An Kommentaren zum Vertrag über die Europäische Union (EUV), zum Vertrag über die Arbeitsweise der Europäischen Union (AEUV) und zur Europäischen Grundrechtecharta (GRC) besteht kein Mangel. In den letzten Jahren sind in dieser Zeitschrift mehrere einschlägige Werke vorgestellt worden (Ausg. 4/2010, 1/2011, 6/2012, 1/2013 und 5/2015). Unlängst ist ein weiteres hinzugekommen:
Matthias Pechstein/Carsten Nowak/Ulrich Häde (Hrsg.), Frankfurter Kommentar zu EUV, GRC und AEUV, Verlag Mohr Siebeck, Tübingen 2017, Leinen, Schutzumschläge.
Es setzt sich aus vier Bänden zusammen, die bei Gesamtbezug (ISBN 978-3-16-151864-5) 736,- € kosten, aber auch einzeln bezogen werden können. Erläutert werden in
- Bd. I (ISBN 978-3-16-155044-7; XXXVII, 1735 Seiten; 219,- €) der EUV und die GRC,
- Bd. II (ISBN 978-3-16-155045-4; XXXV, 1462 Seiten; 199,- €) die Art. 1 bis 100 AEUV,
- Bd. III (ISBN 978-3-16-155046-1; XXXVII, 1719 Seiten; 199,- €) die Art. 101 bis 215 AEUV
und
- Bd. IV (ISBN 978-3-16-155047-8; XXXVII, 1622 Seiten; 199,- €) die Art. 216 bis 358 AEUV.
Die Erläuterungen in allen vier Bänden füllen also 6538 Seiten. Dabei nicht mitgezählt sind die Register am Anfang der Bände: Inhaltsübersicht und Inhaltsverzeichnis zu dem jeweiligen Band sowie (einheitlich für alle vier Bände) je ein Autoren- und ein Abkürzungsverzeichnis sowie ein Verzeichnis der abgekürzt zitierten Literatur. Am Ende jedes Bandes findet sich außerdem ein wortgleiches Stichwortverzeichnis für alle vier Bände im Umfang von 107 Seiten. Zählt man dies alles zusammen, ergibt sich ein Gesamtumfang von ca. 7110 Seiten. Damit tritt das Werk in Konkurrenz zu dem im Jahre 2015 in 7. Auflage erschienenen ebenfalls vierbändigen Nomos-Kommentar „Europäisches Unionsrecht“, hrsg. von v.d. Groeben, Schwarze und Hatje, den ich in der Ausg. 5/2015 S. 42 ff. besprochen habe. Während dieses Werk, das noch etwas umfangreicher und kostspieliger ist, ganz überwiegend von Praktikern aus der deutschen und europäischen Verwaltung verfasst worden ist, ist der Neuankömmling ein fast lupenreiner Professorenkommentar, zu dem Hochschullehrer (und deren Mitarbeiter) aus Deutschland, Österreich und der Schweiz beigetragen haben. Die unterschiedliche Sichtweise der beiden Berufsgruppen kann reizvoll und fruchtbar sein, was hier aber nicht vertieft werden kann. Wie hoch die Zahl der Autoren ist, ist unklar. Im Vorwort ist von „über 60 Autoren“ die Rede, im Autorenverzeichnis sind nur 56 aufgeführt. Eine so große Schar dazu zu bringen, die versprochenen Manuskripte zum vereinbarten Zeitpunkt abzuliefern, war sicherlich eine herkulische Aufgabe für die drei Herausgeber.

### Gespeicherte Daten

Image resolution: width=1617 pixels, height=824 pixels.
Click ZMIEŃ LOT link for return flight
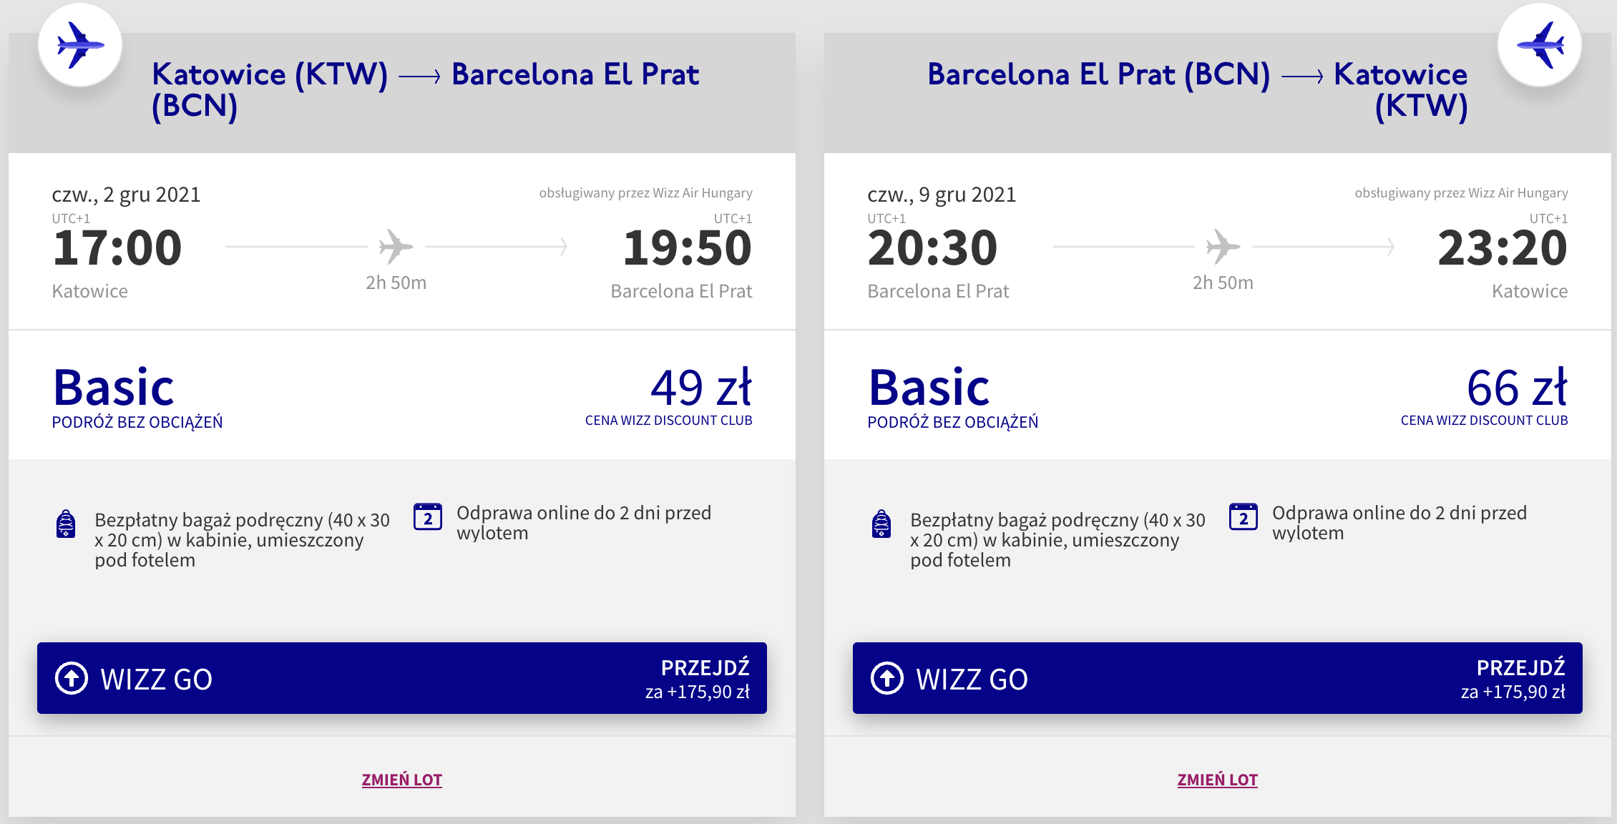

### Aufgabenstellung
Gib den Abschnitt der Rezension zum Frankfurter Kommentar zwischen „An Kommentaren zum“ und „2017, Leinen, Schutzumschläge.“ wortgetreu aus, beide Stellen eingeschlossen.

### Ergebnis
An Kommentaren zum Vertrag über die Europäische Union (EUV), zum Vertrag über die Arbeitsweise der Europäischen Union (AEUV) und zur Europäischen Grundrechtecharta (GRC) besteht kein Mangel. In den letzten Jahren sind in dieser Zeitschrift mehrere einschlägige Werke vorgestellt worden (Ausg. 4/2010, 1/2011, 6/2012, 1/2013 und 5/2015). Unlängst ist ein weiteres hinzugekommen:
Matthias Pechstein/Carsten Nowak/Ulrich Häde (Hrsg.), Frankfurter Kommentar zu EUV, GRC und AEUV, Verlag Mohr Siebeck, Tübingen 2017, Leinen, Schutzumschläge.